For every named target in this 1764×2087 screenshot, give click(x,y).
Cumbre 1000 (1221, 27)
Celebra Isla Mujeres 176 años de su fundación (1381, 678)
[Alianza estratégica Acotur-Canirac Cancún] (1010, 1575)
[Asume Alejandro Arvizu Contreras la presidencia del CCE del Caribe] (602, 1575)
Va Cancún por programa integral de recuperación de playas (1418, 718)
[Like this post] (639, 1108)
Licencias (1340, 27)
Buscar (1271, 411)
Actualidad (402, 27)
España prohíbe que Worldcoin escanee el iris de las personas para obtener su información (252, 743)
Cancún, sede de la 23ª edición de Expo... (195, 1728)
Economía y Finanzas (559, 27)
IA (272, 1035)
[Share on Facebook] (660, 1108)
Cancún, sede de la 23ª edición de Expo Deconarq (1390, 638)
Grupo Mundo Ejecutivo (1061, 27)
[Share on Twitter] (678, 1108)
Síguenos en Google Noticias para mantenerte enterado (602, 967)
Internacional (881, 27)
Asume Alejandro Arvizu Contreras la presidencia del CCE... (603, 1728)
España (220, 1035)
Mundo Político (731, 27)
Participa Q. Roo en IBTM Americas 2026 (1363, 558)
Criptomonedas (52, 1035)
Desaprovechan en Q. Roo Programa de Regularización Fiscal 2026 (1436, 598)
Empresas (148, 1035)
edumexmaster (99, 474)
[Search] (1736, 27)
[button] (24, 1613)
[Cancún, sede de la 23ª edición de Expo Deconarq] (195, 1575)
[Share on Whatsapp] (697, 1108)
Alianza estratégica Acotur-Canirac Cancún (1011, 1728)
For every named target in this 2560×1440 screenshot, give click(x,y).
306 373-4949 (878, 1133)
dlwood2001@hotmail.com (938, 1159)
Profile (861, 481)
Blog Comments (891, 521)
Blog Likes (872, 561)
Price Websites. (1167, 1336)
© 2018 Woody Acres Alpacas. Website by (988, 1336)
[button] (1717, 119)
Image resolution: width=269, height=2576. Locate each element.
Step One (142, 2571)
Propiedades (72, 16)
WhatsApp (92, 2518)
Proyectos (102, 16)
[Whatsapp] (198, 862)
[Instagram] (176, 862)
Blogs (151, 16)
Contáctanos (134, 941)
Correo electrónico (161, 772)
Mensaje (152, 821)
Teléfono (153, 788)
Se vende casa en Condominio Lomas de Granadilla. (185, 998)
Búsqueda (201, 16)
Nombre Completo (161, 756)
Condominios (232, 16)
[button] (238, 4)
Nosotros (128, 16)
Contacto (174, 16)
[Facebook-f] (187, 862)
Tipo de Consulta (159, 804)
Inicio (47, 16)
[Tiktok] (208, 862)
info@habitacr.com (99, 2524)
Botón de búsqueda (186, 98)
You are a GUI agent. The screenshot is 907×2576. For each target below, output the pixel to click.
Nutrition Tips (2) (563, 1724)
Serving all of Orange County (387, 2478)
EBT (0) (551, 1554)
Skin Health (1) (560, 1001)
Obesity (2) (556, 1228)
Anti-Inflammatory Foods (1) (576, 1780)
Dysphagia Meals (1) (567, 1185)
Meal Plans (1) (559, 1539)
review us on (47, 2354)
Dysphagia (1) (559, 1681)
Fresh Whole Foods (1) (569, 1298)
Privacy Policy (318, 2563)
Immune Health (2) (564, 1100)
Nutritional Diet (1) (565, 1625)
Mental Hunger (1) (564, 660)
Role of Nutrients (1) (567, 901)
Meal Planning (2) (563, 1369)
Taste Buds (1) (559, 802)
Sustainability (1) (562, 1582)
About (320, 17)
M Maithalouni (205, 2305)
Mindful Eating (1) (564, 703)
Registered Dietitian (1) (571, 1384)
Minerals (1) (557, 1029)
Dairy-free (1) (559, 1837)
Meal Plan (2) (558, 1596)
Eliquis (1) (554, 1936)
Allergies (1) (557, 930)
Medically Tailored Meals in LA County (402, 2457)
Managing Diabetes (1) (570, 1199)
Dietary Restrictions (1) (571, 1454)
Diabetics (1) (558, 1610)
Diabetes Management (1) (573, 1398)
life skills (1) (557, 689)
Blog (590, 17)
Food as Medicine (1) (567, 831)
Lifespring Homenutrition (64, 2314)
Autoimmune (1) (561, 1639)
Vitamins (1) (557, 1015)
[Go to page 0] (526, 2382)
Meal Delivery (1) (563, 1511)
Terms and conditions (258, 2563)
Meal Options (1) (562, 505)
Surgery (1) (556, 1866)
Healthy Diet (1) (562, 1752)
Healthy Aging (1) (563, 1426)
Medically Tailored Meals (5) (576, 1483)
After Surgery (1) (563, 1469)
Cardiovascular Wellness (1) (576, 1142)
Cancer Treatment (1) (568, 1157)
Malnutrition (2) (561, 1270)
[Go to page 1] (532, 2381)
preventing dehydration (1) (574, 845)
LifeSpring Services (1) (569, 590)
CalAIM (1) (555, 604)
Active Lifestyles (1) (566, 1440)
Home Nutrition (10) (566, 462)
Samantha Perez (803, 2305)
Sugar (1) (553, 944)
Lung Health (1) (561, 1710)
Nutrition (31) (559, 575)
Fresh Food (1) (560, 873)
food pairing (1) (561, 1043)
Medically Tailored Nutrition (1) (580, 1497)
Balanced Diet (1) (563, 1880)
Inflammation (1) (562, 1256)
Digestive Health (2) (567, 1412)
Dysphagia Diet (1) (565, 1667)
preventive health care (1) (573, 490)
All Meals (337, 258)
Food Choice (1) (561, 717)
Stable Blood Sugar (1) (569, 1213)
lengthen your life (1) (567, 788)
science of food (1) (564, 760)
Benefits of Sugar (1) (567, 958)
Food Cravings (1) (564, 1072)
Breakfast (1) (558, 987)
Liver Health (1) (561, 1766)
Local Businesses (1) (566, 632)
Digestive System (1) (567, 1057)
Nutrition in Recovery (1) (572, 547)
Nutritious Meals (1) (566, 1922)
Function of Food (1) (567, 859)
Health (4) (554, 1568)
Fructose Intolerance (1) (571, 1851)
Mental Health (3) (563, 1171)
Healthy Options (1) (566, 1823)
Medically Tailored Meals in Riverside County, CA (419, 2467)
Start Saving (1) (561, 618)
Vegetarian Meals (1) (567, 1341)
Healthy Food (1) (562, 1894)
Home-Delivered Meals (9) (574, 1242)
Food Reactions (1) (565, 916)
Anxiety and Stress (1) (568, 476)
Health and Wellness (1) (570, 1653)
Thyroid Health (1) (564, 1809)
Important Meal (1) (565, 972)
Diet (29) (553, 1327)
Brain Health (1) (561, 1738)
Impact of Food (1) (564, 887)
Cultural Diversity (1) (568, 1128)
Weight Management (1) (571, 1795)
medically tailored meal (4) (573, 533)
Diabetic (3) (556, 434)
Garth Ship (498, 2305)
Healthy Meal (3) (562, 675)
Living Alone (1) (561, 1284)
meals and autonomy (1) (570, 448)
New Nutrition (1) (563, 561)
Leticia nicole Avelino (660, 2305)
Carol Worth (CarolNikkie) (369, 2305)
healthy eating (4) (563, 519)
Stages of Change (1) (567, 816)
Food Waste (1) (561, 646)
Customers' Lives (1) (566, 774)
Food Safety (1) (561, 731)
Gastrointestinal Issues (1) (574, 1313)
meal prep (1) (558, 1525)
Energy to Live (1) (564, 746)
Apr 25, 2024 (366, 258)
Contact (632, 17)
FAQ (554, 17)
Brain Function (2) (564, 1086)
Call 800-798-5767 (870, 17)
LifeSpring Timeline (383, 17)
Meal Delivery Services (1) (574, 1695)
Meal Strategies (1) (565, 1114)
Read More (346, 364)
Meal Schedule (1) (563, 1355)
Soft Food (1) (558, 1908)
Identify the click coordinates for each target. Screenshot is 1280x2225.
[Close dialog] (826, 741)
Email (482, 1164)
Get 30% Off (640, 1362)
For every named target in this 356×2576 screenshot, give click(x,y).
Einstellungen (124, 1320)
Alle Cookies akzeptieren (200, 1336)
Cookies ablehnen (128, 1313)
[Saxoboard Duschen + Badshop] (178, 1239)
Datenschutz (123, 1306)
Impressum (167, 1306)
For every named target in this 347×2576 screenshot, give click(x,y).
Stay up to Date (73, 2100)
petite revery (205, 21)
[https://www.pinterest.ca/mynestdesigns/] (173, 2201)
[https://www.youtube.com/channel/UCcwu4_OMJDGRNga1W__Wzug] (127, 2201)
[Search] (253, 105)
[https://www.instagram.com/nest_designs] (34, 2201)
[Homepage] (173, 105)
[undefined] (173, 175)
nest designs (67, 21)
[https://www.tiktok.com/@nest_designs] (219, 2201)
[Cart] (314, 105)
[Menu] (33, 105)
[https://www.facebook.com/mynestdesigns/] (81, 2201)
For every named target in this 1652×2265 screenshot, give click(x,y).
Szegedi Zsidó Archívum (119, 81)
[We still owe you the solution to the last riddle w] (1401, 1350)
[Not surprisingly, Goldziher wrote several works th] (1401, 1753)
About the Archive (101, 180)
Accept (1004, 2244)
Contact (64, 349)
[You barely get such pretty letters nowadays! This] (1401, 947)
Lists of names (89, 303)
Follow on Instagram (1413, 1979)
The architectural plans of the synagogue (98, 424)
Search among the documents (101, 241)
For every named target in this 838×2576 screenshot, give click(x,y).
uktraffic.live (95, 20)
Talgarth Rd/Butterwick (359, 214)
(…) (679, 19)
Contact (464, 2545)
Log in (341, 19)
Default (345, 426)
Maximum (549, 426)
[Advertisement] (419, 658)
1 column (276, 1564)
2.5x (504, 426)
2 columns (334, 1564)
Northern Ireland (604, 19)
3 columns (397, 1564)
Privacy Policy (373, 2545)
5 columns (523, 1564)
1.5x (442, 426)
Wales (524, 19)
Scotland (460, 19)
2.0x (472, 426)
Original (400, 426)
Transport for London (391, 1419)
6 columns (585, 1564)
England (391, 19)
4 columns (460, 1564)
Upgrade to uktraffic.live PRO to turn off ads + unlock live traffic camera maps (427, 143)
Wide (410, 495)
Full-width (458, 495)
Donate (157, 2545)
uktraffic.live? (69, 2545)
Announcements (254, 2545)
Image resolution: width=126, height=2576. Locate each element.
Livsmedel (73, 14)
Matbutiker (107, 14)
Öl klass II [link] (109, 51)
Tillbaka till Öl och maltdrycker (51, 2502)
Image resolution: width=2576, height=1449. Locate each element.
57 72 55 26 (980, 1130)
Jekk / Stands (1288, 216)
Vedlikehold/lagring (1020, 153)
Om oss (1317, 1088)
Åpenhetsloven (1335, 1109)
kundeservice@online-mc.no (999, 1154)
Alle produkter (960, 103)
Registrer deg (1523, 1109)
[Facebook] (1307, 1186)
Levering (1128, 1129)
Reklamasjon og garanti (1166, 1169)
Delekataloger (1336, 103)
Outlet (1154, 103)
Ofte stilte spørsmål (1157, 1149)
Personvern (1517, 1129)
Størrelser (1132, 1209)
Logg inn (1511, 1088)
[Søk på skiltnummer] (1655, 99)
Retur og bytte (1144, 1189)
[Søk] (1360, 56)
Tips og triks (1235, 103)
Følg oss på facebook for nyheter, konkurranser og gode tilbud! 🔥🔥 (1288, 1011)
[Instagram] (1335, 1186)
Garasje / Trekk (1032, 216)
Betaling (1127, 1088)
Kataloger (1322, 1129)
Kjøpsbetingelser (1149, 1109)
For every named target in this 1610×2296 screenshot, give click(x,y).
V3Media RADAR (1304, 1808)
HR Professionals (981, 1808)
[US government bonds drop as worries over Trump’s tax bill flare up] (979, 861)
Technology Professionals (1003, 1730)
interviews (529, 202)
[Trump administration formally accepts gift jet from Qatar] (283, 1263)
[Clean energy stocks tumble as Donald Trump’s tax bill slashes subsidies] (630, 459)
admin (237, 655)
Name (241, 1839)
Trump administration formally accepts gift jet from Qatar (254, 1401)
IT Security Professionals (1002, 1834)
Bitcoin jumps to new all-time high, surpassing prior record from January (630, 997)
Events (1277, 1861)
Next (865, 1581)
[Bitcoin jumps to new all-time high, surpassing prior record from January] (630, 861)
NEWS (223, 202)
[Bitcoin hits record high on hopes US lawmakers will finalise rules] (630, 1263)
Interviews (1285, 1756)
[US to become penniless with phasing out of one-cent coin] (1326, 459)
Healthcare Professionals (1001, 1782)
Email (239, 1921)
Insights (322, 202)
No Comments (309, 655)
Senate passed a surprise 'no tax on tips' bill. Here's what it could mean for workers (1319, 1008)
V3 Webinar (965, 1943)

_GOAL OF THE EXERCISE_
Among the records above, repeat exactly the line with "Registrer deg (1523, 1109)", the line with "NEWS (223, 202)", and every line in between, and only those.

_RESPONSE_
Registrer deg (1523, 1109)
[Facebook] (1307, 1186)
Levering (1128, 1129)
Reklamasjon og garanti (1166, 1169)
Delekataloger (1336, 103)
Outlet (1154, 103)
Ofte stilte spørsmål (1157, 1149)
Personvern (1517, 1129)
Størrelser (1132, 1209)
Logg inn (1511, 1088)
[Søk på skiltnummer] (1655, 99)
Retur og bytte (1144, 1189)
[Søk] (1360, 56)
Tips og triks (1235, 103)
Følg oss på facebook for nyheter, konkurranser og gode tilbud! 🔥🔥 (1288, 1011)
[Instagram] (1335, 1186)
Garasje / Trekk (1032, 216)
Betaling (1127, 1088)
Kataloger (1322, 1129)
Kjøpsbetingelser (1149, 1109)
For every named target in this 1610×2296 screenshot, give click(x,y).
V3Media RADAR (1304, 1808)
HR Professionals (981, 1808)
[US government bonds drop as worries over Trump’s tax bill flare up] (979, 861)
Technology Professionals (1003, 1730)
interviews (529, 202)
[Trump administration formally accepts gift jet from Qatar] (283, 1263)
[Clean energy stocks tumble as Donald Trump’s tax bill slashes subsidies] (630, 459)
admin (237, 655)
Name (241, 1839)
Trump administration formally accepts gift jet from Qatar (254, 1401)
IT Security Professionals (1002, 1834)
Bitcoin jumps to new all-time high, surpassing prior record from January (630, 997)
Events (1277, 1861)
Next (865, 1581)
[Bitcoin jumps to new all-time high, surpassing prior record from January] (630, 861)
NEWS (223, 202)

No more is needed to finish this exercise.